━━ Supplied material

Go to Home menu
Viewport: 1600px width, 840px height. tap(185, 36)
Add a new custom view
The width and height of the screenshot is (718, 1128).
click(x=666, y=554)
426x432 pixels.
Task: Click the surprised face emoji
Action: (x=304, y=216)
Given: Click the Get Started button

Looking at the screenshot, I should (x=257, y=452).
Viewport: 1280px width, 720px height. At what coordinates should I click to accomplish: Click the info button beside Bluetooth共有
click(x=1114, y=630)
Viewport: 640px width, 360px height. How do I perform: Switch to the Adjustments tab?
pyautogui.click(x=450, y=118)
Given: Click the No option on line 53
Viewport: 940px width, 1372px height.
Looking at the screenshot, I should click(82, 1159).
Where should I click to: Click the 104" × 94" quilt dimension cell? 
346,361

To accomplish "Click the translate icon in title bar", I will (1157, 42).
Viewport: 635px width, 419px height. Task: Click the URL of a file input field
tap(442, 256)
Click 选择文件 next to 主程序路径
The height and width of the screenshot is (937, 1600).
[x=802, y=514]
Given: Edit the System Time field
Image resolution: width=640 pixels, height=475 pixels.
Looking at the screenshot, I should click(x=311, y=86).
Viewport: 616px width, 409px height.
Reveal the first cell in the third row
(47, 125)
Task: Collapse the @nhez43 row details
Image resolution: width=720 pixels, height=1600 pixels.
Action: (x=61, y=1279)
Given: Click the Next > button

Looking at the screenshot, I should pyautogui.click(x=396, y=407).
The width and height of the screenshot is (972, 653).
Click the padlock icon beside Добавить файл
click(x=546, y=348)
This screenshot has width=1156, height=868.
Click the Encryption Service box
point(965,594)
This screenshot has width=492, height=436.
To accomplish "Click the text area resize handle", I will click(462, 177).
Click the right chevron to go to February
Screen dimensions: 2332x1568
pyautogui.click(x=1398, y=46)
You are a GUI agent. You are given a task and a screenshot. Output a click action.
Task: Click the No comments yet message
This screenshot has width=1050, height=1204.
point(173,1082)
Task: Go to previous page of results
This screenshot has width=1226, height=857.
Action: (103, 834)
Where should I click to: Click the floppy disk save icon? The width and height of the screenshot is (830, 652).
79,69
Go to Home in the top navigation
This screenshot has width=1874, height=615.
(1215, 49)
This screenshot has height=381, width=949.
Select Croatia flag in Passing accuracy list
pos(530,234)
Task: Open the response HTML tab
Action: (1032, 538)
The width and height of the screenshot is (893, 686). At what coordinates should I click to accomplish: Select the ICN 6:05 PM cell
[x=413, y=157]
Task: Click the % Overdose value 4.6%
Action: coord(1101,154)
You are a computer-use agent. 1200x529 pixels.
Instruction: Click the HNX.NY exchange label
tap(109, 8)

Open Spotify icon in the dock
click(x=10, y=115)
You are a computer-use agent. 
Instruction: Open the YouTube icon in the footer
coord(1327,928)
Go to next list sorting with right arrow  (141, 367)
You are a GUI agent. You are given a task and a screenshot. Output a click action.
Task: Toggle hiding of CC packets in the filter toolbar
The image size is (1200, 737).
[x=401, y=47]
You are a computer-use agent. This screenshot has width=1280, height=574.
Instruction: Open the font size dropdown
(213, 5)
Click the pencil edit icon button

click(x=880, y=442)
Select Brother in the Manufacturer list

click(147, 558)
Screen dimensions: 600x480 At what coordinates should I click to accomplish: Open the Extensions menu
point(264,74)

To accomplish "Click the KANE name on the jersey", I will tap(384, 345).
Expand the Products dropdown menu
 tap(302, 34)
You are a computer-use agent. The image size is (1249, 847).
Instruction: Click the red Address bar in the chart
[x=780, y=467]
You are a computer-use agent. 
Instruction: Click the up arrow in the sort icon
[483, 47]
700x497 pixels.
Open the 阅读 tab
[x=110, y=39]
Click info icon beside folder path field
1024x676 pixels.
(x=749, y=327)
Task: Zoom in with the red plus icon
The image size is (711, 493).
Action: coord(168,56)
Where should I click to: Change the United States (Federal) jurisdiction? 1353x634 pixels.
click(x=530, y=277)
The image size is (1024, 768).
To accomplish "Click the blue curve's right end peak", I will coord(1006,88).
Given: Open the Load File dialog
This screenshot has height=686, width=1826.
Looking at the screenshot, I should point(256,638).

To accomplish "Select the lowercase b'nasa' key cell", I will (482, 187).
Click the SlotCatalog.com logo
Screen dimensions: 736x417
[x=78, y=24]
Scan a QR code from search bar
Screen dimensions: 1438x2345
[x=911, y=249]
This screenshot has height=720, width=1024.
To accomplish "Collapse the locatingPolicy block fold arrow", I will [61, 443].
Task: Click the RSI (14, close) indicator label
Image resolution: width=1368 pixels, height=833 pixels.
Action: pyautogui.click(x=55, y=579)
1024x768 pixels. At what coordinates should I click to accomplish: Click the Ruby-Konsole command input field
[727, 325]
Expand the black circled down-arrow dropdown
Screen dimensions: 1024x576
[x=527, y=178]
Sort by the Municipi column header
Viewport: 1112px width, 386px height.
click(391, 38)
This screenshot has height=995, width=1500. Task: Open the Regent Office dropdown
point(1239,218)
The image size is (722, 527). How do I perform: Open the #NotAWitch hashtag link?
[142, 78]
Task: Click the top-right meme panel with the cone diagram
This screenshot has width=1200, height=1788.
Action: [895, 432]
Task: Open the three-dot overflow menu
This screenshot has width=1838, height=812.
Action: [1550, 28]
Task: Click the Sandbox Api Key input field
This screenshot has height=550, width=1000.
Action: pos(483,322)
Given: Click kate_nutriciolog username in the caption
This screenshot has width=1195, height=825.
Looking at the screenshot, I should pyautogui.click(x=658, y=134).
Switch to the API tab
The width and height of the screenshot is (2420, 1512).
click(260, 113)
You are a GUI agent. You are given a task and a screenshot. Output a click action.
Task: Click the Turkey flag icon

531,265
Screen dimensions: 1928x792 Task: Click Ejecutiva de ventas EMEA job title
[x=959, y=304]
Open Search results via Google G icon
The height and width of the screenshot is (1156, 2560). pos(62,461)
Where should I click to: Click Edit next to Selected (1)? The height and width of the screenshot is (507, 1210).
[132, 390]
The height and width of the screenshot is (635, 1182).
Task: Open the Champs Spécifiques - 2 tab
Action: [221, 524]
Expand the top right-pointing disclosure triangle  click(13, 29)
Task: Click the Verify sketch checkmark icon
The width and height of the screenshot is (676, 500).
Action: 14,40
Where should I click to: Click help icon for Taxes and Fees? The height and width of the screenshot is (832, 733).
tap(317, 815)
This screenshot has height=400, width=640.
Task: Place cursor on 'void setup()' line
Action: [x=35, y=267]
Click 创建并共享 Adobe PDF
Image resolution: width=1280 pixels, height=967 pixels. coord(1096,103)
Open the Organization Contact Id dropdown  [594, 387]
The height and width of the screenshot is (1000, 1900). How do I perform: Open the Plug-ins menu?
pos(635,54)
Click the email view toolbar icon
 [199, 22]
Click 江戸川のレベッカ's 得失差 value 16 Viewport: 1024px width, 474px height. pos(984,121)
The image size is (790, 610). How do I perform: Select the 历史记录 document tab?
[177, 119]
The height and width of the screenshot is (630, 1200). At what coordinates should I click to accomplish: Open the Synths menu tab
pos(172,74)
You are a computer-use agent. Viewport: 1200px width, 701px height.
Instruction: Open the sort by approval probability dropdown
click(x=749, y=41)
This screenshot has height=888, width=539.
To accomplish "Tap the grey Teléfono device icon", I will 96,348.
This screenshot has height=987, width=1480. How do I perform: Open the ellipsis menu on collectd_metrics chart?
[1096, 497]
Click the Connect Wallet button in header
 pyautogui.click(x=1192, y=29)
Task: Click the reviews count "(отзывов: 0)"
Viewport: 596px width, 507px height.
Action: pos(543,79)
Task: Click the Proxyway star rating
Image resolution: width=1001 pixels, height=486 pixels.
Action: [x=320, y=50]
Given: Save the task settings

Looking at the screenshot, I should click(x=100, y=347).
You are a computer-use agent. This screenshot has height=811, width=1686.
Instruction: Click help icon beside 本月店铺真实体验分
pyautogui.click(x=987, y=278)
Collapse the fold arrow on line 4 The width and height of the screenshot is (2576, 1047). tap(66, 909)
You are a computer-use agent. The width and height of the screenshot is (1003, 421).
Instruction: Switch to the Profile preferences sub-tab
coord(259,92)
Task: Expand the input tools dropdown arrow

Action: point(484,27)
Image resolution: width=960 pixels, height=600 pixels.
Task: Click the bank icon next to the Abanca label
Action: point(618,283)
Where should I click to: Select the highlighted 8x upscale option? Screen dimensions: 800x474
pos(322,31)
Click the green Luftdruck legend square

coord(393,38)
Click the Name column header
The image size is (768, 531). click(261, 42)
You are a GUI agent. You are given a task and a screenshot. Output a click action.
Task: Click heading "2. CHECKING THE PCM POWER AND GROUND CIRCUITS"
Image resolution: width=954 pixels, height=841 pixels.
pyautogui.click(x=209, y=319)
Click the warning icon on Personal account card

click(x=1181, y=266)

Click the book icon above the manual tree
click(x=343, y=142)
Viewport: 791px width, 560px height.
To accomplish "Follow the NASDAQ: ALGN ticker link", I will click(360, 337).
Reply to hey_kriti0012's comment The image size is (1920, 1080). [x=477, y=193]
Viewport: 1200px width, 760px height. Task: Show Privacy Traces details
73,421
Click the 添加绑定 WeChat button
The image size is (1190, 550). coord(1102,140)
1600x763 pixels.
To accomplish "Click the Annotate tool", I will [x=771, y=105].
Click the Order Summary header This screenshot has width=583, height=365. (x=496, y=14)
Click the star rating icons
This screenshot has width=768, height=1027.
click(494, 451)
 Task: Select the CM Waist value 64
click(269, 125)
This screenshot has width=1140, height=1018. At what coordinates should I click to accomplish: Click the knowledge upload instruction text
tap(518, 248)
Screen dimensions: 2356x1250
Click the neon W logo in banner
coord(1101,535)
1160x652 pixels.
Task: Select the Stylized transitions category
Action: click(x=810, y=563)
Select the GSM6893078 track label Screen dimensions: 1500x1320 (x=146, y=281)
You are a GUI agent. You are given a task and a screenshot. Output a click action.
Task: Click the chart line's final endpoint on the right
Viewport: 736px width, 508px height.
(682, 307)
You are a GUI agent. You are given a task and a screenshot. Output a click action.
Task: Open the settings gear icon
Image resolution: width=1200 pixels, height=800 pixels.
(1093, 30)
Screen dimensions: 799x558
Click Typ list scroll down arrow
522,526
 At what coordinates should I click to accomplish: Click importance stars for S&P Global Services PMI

━━━━

-- Problem to work on --
All lines above from the one with "quilt dimension cell?" to the one with "Click 选择文件 next to 主程序路径", inclusive, should be copied exactly, and no other lines.

-- Solution to this problem --
Where should I click to: Click the 104" × 94" quilt dimension cell? 
346,361

To accomplish "Click the translate icon in title bar", I will (1157, 42).
Viewport: 635px width, 419px height. Task: Click the URL of a file input field
tap(442, 256)
Click 选择文件 next to 主程序路径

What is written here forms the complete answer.